TEXT TO READ:
Travis County Emergency Services District No. 4 is in a “death spiral,” said Bob Nicks, president of the Austin Firefighters Association and Austin Fire Department battalion chief.
ESD 4 provides firefighting services to unincorporated areas of the county, including the Four Points areas of Westminster Glen Estates, Glenlake and Long Canyon as well as the more distant neighborhoods surrounding McNeil High School, Canyon Creek, Spicewood Road and Springdale Road in addition to Austin Colony near Bastrop.
Its large, disjointed geographic region accounts for ESD 4’s long response times—14 minutes or more to the McNeil High School area from its closest station on City Park Road—to reach the residents it is charged with servicing as well as its declining coffers, ESD 4 Fire Chief David Bailey said.
After a decade of discussions about how to remedy the service coverage problems for ESD 4 and other Austin-area ESDs, district and city stakeholders now say they may have found a workable solution.
On June 9, Austin City Council approved a resolution directing the city manager to work with ESD 4 and other associations to review the district’s assets, staffing and equipment in an effort to consider joining the district and AFD in a contract for services. A report to the city’s Public Safety Committee regarding the review is set for Sept. 22.

GIVEN INFORMATION:
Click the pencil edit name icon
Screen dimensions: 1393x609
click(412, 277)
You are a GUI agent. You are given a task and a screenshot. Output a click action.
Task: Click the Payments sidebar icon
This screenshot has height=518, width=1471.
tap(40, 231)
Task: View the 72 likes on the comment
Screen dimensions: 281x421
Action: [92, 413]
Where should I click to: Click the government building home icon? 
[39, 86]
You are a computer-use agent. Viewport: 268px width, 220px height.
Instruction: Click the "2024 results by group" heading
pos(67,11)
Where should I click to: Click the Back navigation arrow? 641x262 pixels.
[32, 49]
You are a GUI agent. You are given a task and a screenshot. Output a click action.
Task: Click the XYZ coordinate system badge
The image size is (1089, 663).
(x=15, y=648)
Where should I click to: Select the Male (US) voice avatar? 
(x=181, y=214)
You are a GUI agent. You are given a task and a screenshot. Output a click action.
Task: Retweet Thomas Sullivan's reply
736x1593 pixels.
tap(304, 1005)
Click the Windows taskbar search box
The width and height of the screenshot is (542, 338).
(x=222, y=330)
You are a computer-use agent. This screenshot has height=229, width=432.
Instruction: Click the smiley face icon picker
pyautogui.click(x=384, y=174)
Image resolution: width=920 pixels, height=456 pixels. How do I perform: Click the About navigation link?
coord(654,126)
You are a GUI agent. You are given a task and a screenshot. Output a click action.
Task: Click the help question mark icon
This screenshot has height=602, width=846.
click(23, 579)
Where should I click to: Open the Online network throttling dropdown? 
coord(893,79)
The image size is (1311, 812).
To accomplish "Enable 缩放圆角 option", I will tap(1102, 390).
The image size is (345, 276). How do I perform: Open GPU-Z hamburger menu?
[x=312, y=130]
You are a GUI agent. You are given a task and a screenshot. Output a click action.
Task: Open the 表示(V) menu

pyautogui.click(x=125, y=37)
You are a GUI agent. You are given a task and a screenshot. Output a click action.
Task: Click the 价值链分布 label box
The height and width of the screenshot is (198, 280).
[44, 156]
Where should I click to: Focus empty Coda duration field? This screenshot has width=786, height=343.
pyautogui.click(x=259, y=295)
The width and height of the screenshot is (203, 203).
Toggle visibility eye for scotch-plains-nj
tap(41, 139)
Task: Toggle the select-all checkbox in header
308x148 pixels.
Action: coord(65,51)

PROMPT:
In the article on Travis County Emergency Services District No. 4, what response time is given for reaching the McNeil High School area from the district's closest station?

SOLUTION FOR THIS PROBLEM:
14 minutes or more, from the station on City Park Road.